In ogni comune della Lucania c’è almeno una cooperativa in attività. Non è solo una presenza significativa in ogni ambito produttivo ma è anche una rete che aiuta la ripresa, riduce gli squilibri economici e sociali nei territori, tiene unite le diverse generazioni”.

Sia il vicepresidente della Regione che i sindaci dei due capoluoghi hanno sostenuto l’importanza delle cooperative per la Basilicata in questo momento storico: “Esiste nelle cooperative un patrimonio di professionalità che bisogna supportare in ogni modo – ha detto l’assessore Fanelli – e migliorare le politiche di coesione per farle diventare capaci di generare lavoro e economia sostenibile”.

Anche il sindaco di Potenza si è soffermato sull’importanza del momento: “Le risorse del piano per il Sud, con i fondi del Recovery Fund, saranno superiori a quelle che furono messe a disposizione per la ricostruzione dopo il terremoto del 1980.

Un triste momento che fu trasformato in un’opportunità di crescita, basti pensare alla creazione dell’Università della Basilicata.

Oggi come allora noi dobbiamo cogliere questa occasione di riscatto e di rilancio per il Mezzogiorno”. Il sindaco di Matera ha aggiunto: “Le cooperative devono essere un aiuto importante in questo periodo di emergenza e di fragilità anche nel mondo del lavoro, perché il modello cooperativo, creando lavoro, permette di ricostruire il senso di comunità in tutti i territori e la cooperativa rimane nelle zone d’origine anche quando cresce e assume dimensioni nazionali”.

Angelo Chiorazzo ha affermato: “Insieme alle istituzioni oggi dobbiamo mettere in campo tutte le energie possibili per superare questo momento difficile, che durerà anni.

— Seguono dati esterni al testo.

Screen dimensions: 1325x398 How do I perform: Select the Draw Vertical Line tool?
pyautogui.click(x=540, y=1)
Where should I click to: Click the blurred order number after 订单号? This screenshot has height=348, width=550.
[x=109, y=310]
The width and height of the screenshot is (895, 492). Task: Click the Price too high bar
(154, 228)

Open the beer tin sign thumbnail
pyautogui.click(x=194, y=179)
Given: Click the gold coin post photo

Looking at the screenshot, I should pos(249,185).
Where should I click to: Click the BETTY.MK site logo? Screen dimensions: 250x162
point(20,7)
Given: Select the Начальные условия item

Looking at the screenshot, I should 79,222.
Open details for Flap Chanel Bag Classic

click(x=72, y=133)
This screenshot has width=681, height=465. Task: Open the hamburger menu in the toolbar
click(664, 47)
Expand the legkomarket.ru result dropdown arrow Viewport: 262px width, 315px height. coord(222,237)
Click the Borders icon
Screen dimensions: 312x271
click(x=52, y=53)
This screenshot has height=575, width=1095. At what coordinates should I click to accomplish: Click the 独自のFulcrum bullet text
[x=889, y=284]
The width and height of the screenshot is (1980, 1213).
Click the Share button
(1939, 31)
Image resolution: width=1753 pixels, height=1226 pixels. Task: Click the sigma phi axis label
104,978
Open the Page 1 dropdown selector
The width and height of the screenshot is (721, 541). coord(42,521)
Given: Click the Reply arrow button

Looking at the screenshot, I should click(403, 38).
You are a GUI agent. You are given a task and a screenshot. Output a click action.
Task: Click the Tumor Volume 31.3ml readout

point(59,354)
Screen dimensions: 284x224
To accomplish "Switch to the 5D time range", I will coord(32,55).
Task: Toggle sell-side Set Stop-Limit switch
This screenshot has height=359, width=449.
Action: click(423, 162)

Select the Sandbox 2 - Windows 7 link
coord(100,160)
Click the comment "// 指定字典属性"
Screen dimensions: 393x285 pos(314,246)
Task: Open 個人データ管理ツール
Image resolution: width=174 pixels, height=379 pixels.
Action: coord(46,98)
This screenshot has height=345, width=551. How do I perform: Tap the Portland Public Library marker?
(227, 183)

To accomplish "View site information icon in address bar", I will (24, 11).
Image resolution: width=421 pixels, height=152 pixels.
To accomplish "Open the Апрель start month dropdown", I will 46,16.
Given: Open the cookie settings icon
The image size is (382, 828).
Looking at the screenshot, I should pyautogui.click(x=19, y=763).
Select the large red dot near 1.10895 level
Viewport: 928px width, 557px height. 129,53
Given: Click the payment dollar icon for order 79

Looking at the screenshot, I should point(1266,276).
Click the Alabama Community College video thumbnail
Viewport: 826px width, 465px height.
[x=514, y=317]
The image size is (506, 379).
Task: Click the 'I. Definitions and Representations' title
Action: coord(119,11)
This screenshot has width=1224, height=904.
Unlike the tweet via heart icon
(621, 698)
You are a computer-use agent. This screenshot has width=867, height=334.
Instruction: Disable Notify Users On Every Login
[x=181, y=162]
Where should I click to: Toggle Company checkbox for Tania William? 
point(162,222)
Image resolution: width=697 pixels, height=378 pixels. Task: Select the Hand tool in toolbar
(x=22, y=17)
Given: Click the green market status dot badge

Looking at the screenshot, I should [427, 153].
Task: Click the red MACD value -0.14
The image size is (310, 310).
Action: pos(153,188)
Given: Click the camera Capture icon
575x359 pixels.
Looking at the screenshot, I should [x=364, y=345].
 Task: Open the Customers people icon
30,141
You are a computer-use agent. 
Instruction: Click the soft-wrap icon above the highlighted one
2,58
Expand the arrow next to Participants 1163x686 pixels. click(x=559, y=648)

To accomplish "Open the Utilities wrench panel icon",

Quindi, soprattutto oggi, dobbiamo essere uniti nel combattere la falsa cooperazione, perché non possiamo permettere che il modello più nobile di fare impresa, quello cooperativo, venga sporcato da disonesti. La crisi economica non può diventare un alibi per tollerare zone grigie e non rispetto dei contratti di lavoro.

C’è bisogno che tutti capiscano che con le gare al massimo ribasso si favoriscono le mafie e si fa un danno ai cittadini”.